Fig. 70-7  •  Transverse ultrasonographic image of the plantaromedial aspect of the distal tarsal region of a normal horse. Medial is to the left.  Note the relatively hypoechogenic area dorsolaterally (arrows), a normal finding.

fibular tarsal bone (calcaneus) and ectopic mineralization within the tarsal sheath.19 These horses may have fibrillation of the DDFT and adhesion formation. These lesions generally are seen with obvious distention of the tarsal sheath and long-term lameness and probably occur secondary to primary pathological conditions of the bone. The sustentaculum tali should be evaluated radiologically using plantarolateral-dorsomedial oblique and flexed dorsoplantar images. The prognosis for athletic performance is poor with conservative or surgical management. Dorsomedial luxation of the DDFT secondary to congenital malformation of the sustentaculum tali has been recognized in young Saddlebred horses and occasionally in Thoroughbreds.3,20 Clinically the plantar aspect of the tarsal region appears broader than normal, with tarsus valgus. Lameness may not be obvious. Diagnosis is based on radiological examination: the sustentaculum tali appears flattened in a dorsoplantar (flexed) image.21 This may result in a mechanical lameness.
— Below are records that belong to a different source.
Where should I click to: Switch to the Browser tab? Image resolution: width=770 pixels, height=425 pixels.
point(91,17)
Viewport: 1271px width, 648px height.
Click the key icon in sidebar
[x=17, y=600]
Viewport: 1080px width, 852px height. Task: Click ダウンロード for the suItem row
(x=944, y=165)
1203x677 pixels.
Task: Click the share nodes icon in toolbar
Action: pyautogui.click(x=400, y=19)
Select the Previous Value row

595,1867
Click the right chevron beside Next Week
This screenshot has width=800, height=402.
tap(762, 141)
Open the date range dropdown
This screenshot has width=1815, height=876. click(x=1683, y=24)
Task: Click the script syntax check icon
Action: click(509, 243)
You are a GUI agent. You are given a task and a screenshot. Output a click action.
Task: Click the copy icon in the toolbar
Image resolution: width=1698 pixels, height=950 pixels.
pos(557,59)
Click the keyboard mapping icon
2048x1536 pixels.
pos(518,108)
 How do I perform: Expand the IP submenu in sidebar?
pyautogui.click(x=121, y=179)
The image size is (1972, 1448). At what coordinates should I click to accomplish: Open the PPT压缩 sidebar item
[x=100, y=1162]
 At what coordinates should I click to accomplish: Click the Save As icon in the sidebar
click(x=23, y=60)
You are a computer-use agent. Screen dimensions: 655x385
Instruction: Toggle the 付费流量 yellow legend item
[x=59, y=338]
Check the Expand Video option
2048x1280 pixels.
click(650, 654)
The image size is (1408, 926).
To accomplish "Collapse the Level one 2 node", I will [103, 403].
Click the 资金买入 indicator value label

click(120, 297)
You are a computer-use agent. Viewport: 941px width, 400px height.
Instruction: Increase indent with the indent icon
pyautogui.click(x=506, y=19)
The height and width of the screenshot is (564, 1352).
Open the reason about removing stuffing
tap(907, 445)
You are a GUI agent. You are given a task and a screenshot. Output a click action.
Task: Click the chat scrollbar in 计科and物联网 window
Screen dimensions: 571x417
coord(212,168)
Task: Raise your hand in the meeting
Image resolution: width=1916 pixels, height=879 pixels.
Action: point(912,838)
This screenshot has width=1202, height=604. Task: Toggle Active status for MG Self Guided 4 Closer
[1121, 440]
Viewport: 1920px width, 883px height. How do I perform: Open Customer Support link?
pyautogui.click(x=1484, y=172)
Surgical treatment has been attempted, but the horse did not race.22 Congenital medial displacement of both the DDFT and SDFT in a hindlimb has also been seen, with a secondary valgus deformation of the metatarsal region and distal physeal trauma of the third metatarsal bone.23

INFECTION OF THE DEEP DIGITAL FLEXOR TENDON Infection of the DDFT is discussed in Chapter 37 (see page 423).